## BEGIN Text passage
But not today. Today, I am thinking about the effects of a vastly larger world population and the effects of always-on social media that is deeply embedded in our lives. I am thinking about how these two things interact. I am thinking about how in our lifetimes it has become significantly harder to trust the quality and balance of information we receive and incorporate into our decision-making.

And no, I don’t mean garden variety media bias on some political dimension, like the left-wing bias of MSNBC or the right-wing bias of Newsmax. I mean bias – a measurable tendency toward a particular framing, presentation or interpretation of information – as an endemic feature of media. The systematic presence of Fiat News on a million different dimensions.

To that end, I’d like you to read this opinion piece on NBC News. It rose to the top of our Zeitgeist for unsurprising reasons. Super Bowl commercial coverage always does.

It is going to make you angry.
## END Text passage
## BEGIN Data lines
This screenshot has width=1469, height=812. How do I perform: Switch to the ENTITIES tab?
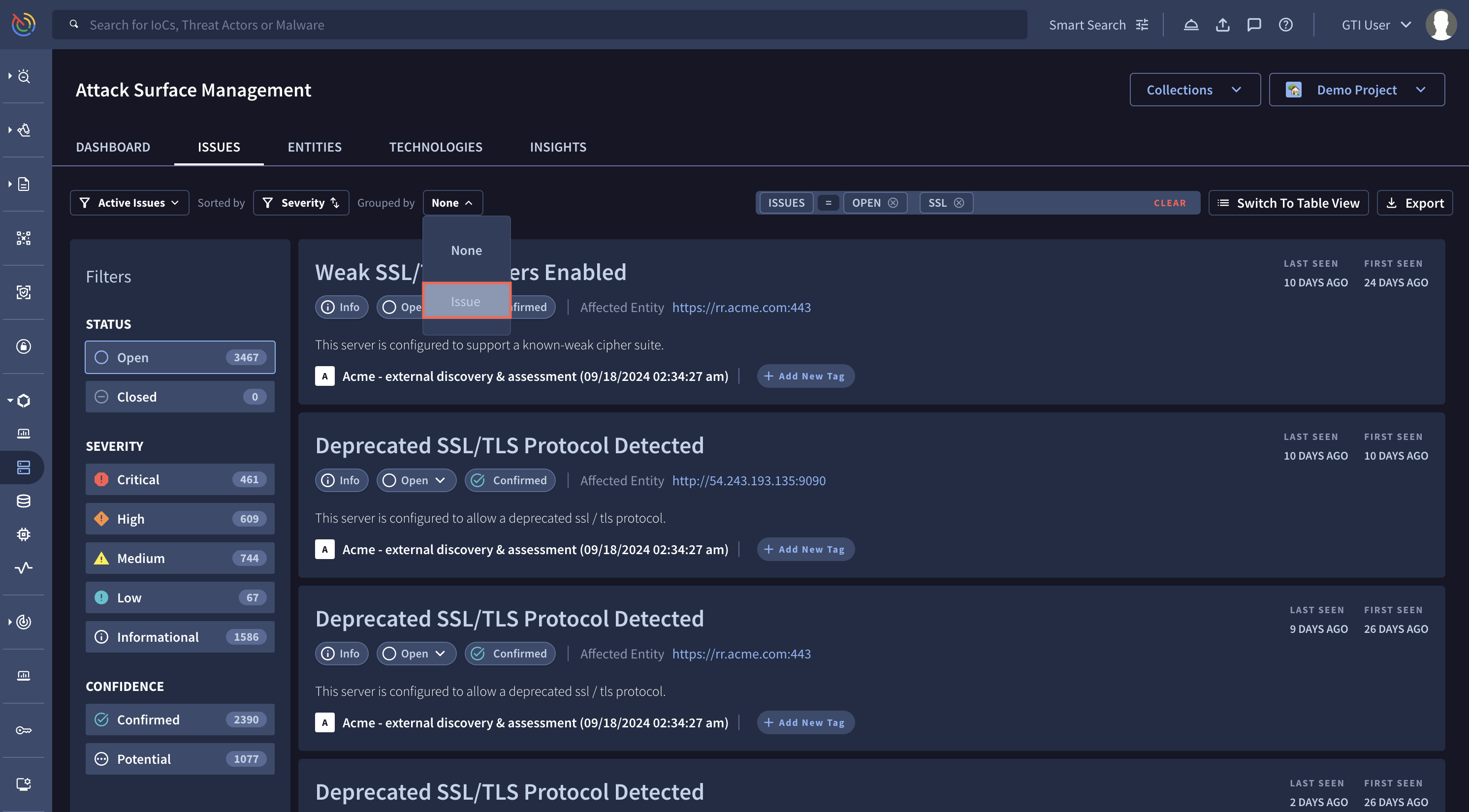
## END Data lines
* Stated problem:
Return the media bias passage above verbatim, in full.

* Full answer:
But not today. Today, I am thinking about the effects of a vastly larger world population and the effects of always-on social media that is deeply embedded in our lives. I am thinking about how these two things interact. I am thinking about how in our lifetimes it has become significantly harder to trust the quality and balance of information we receive and incorporate into our decision-making.

And no, I don’t mean garden variety media bias on some political dimension, like the left-wing bias of MSNBC or the right-wing bias of Newsmax. I mean bias – a measurable tendency toward a particular framing, presentation or interpretation of information – as an endemic feature of media. The systematic presence of Fiat News on a million different dimensions.

To that end, I’d like you to read this opinion piece on NBC News. It rose to the top of our Zeitgeist for unsurprising reasons. Super Bowl commercial coverage always does.

It is going to make you angry.